*Stated goal*.
Count the lines in the records below that contain the word "will" and reply with that number alone.
— BEGIN —
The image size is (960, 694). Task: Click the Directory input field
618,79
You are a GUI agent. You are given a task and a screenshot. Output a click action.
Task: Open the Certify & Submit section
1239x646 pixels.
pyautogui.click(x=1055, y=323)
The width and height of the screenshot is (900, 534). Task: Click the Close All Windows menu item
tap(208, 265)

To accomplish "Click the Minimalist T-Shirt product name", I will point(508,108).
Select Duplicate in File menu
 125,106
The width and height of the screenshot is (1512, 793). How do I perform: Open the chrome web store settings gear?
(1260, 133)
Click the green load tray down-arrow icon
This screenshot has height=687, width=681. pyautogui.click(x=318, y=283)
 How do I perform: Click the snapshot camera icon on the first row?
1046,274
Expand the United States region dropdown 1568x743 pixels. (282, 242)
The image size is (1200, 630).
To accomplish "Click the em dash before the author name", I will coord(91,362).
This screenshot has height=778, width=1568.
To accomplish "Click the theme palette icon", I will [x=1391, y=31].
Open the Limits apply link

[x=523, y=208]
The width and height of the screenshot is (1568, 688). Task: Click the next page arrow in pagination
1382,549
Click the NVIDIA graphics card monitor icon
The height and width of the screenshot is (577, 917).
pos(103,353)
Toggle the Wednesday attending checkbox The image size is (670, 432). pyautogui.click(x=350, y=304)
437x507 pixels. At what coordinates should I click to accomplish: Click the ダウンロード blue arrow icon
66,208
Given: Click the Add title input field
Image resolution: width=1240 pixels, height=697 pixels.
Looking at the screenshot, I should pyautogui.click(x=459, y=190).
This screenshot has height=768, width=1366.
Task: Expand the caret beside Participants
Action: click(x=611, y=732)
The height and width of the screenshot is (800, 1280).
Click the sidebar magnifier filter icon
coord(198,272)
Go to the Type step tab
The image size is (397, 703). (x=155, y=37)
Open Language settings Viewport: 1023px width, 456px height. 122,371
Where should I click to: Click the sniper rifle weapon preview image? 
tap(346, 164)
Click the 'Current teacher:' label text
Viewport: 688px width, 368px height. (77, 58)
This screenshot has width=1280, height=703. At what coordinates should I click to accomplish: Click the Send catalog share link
— END —
*Solution to this task*.
3